Father Faber states: “There is always a certain sort of selfishness in the spiritual life. The order of charity rules it so. Our first consideration is the glory of God in our own souls. . . . Hence, even while speaking of kindness, it is not out of place for us to consider the work which it does for ourselves.”
“Foremost among the common ways in which kind actions benefit ourselves may be mentioned the help they give us in getting clear of selfishness. The tendency of nature to love itself has more the character of a habit than a law. Opposite conduct always tends to weaken it, which would hardly be the case if it were a law. Kindness, moreover, partly from the pleasure, which accompanies it, partly from the blessing it draws down upon itself, and partly from its similitude to God, tends very rapidly to set into a well-formed habit. Selfishness is in no slight degree a point of view from which we regard things. Kindness alters our view by altering our point of view. Now, does anything tease us more than our selfishness? Does anything more effectually retard our spiritual growth? . . . On the whole, selfishness must be put down, or our progress will cease.”
“Kindness seems to know of some secret fountain of joy deep in the soul which it can touch without revealing its locality, and cause to send its waters upwards and overflow the heart. Inward happiness almost always follows a kind action; and who has not long since experienced in himself that inward happiness is the atmosphere in which great things are done for God? . . . Much grace goes along with kindness.”

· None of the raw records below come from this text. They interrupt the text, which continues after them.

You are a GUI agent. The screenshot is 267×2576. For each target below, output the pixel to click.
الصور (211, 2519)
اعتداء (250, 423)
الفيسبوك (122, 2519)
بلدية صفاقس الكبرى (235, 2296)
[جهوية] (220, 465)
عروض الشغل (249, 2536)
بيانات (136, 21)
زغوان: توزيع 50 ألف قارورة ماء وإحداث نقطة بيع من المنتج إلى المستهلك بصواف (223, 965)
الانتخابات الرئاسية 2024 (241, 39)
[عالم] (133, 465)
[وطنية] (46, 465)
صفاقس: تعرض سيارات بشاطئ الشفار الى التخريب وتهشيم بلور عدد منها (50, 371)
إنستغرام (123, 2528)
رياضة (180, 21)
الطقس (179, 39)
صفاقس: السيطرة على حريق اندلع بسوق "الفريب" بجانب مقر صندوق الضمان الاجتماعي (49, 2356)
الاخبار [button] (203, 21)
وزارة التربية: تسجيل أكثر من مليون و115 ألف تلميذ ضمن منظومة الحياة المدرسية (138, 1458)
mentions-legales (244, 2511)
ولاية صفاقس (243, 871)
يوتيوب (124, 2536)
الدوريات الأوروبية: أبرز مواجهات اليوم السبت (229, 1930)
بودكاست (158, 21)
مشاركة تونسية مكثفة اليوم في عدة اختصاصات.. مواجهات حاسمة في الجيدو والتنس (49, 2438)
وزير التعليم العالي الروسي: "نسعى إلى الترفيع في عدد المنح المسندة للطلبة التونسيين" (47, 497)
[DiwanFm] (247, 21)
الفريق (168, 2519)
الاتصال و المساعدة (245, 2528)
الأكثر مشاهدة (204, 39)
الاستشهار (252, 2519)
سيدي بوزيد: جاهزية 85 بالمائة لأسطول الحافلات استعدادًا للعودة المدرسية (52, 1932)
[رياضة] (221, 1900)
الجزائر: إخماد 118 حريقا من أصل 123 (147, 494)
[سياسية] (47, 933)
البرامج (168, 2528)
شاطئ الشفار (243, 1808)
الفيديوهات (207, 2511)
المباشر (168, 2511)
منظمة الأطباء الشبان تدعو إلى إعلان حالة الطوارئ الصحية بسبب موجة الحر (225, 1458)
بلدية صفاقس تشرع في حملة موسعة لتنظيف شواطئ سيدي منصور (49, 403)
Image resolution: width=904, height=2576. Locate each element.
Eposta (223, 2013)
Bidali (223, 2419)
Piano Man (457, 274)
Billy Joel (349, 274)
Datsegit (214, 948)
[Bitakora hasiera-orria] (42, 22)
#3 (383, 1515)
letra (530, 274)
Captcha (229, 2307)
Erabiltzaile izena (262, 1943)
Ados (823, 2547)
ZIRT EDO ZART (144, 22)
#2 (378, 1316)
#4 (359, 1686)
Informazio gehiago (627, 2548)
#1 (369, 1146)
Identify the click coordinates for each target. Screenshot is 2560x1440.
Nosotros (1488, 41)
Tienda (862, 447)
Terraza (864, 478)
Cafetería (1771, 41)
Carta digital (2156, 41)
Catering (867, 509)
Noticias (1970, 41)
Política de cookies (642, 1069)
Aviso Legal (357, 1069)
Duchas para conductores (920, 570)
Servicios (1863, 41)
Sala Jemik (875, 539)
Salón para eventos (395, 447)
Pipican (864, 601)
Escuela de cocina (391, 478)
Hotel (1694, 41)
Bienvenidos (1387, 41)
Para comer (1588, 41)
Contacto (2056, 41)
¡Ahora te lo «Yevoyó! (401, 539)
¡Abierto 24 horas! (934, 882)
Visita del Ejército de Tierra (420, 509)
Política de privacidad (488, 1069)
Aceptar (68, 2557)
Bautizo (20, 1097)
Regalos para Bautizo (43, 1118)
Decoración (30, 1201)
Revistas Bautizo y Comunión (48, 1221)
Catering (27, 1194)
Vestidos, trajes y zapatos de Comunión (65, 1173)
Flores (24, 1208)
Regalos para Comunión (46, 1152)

“Men grow kinder as they grow older. . . . As kindness in the natural world implies age, in the spiritual world it implies grace. It does not belong to the fervour of beginnings, but to the solidity of progress. Indeed, Christian kindness implies so much grace that it almost assures the exercise of humility. A proud man is seldom a kind man. Humility makes us kind, and kindness makes us humble.”
“It would be foolish to say that humility is an easy virtue. The very lowest degree of it is a difficult height to climb. But this much must be said for kindness, that it is the easiest road to humility, and infallible as well as easy; and is not humility just what we want, just what we are this moment coveting, just what will break down barriers, and give us free course on our way to God?”
Quotations from Frederick William Faber, Kindness (London: R. & T. Washbourne, 1901).